[[ EXERCISE DATA open ]]
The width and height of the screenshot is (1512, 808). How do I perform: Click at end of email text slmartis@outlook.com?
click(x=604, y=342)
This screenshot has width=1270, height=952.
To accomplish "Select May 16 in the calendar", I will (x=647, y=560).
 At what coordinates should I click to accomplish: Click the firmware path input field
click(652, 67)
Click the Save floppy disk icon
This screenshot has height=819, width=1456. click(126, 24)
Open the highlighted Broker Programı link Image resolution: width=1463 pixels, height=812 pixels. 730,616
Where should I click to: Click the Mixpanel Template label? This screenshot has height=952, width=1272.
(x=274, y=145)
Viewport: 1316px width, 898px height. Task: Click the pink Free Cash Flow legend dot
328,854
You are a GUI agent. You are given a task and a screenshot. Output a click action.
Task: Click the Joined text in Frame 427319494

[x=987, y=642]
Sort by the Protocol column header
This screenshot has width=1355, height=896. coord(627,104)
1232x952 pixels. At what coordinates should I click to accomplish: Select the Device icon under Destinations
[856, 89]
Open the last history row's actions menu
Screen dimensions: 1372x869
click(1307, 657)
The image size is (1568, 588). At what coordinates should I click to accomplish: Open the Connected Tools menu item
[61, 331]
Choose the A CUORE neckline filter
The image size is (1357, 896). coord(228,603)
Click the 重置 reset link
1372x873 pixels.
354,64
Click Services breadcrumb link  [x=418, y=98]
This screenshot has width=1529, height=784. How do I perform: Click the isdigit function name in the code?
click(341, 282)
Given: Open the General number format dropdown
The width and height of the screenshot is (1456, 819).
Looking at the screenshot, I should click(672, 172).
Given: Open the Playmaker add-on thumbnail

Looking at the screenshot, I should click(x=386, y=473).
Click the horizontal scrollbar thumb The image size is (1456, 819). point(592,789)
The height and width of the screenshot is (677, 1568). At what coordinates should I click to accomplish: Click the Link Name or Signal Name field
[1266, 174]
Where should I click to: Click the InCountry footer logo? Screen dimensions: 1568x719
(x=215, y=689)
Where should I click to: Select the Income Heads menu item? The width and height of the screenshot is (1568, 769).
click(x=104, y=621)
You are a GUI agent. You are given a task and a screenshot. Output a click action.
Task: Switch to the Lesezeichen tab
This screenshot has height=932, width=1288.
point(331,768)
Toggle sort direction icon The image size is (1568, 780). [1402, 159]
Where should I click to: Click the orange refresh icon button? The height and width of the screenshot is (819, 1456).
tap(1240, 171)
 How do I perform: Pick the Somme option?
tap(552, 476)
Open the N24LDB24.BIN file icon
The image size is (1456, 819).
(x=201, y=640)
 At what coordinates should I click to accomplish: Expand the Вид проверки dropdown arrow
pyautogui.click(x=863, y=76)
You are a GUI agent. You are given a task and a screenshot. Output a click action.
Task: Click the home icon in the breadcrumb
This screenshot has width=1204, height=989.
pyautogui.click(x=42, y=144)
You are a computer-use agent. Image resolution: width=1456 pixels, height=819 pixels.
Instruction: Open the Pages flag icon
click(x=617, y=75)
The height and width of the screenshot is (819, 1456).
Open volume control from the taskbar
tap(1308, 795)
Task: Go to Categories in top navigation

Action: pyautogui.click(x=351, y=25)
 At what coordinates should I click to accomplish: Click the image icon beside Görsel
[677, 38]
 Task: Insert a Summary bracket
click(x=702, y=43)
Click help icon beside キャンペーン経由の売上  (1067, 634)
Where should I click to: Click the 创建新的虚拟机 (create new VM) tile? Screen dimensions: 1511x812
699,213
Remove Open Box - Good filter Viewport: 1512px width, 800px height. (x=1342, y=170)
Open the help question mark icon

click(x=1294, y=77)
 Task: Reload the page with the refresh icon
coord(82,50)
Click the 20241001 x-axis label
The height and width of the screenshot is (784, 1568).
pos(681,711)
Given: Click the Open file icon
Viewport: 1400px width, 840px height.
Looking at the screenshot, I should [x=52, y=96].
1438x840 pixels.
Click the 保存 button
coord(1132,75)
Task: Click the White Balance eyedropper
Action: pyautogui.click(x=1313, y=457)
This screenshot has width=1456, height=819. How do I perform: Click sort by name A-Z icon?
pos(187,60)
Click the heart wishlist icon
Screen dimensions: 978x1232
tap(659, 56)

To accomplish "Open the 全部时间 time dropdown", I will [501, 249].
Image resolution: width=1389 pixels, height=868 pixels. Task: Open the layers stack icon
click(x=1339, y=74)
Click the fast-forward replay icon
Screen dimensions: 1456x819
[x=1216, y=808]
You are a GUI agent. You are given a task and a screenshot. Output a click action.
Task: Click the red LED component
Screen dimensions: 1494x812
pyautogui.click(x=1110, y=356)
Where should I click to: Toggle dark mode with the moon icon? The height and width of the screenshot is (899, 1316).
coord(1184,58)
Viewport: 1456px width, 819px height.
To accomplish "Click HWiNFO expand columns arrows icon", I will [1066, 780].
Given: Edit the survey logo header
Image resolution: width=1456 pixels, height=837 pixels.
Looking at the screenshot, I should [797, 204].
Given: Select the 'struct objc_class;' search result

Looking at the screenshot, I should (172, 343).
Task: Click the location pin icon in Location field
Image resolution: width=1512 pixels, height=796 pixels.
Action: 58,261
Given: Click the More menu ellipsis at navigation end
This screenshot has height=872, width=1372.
[[ EXERCISE DATA closed ]]
## YOUR OBJECTIVE
Pull out every line of the records above that contains the word "breadcrumb".

## EXERCISE RESPONSE
Click Services breadcrumb link  [x=418, y=98]
Task: Click the home icon in the breadcrumb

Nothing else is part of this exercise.